(DIRECTION):
Extract the lines below word for word, starting at the very beginning of the entries and ending with the line that contains "Action: (x=254, y=466)".

(RECORDED INFORMATION):
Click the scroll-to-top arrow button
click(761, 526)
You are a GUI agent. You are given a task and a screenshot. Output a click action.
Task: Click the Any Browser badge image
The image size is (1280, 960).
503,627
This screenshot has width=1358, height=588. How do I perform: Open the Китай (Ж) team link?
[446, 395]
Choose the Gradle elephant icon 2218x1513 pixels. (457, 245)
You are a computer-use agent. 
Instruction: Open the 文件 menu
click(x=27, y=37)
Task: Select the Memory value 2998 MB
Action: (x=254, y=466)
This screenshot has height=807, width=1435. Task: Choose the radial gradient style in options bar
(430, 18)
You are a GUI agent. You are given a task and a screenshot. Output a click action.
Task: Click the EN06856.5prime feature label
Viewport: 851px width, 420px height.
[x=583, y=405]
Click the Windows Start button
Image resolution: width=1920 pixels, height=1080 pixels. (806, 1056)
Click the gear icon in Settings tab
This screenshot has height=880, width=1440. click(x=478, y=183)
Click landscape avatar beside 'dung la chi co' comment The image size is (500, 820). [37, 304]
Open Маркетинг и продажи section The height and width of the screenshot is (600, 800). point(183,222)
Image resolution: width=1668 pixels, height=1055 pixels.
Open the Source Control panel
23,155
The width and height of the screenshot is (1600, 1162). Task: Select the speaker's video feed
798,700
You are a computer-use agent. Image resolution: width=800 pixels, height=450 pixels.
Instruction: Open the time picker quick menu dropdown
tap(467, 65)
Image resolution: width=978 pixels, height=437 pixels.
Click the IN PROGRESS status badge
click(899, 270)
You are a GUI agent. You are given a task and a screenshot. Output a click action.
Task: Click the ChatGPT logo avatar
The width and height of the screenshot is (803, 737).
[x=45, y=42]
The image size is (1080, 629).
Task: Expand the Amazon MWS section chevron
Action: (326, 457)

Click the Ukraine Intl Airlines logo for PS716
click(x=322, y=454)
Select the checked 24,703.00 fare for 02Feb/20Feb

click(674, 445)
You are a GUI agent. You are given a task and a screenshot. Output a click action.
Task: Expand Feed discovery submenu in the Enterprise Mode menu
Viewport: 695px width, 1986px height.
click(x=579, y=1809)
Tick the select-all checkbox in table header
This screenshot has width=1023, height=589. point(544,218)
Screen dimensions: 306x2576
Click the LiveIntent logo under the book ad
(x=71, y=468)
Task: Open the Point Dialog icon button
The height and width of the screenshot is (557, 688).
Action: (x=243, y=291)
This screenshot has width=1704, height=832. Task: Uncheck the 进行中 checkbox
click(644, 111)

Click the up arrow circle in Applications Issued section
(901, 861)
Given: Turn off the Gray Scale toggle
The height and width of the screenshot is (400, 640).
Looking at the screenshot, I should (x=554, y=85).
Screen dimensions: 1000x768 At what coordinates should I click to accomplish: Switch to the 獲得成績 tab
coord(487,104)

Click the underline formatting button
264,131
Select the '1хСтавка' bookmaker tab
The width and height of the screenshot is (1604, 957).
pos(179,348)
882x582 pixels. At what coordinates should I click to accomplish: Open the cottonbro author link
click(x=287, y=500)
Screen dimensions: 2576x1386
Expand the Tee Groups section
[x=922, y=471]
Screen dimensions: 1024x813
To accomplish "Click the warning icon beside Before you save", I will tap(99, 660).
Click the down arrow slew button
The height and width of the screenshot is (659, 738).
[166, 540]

(RESPONSE TO THIS TASK):
Click the scroll-to-top arrow button
click(761, 526)
You are a GUI agent. You are given a task and a screenshot. Output a click action.
Task: Click the Any Browser badge image
The image size is (1280, 960).
503,627
This screenshot has width=1358, height=588. How do I perform: Open the Китай (Ж) team link?
[446, 395]
Choose the Gradle elephant icon 2218x1513 pixels. (457, 245)
You are a computer-use agent. 
Instruction: Open the 文件 menu
click(x=27, y=37)
Task: Select the Memory value 2998 MB
Action: (x=254, y=466)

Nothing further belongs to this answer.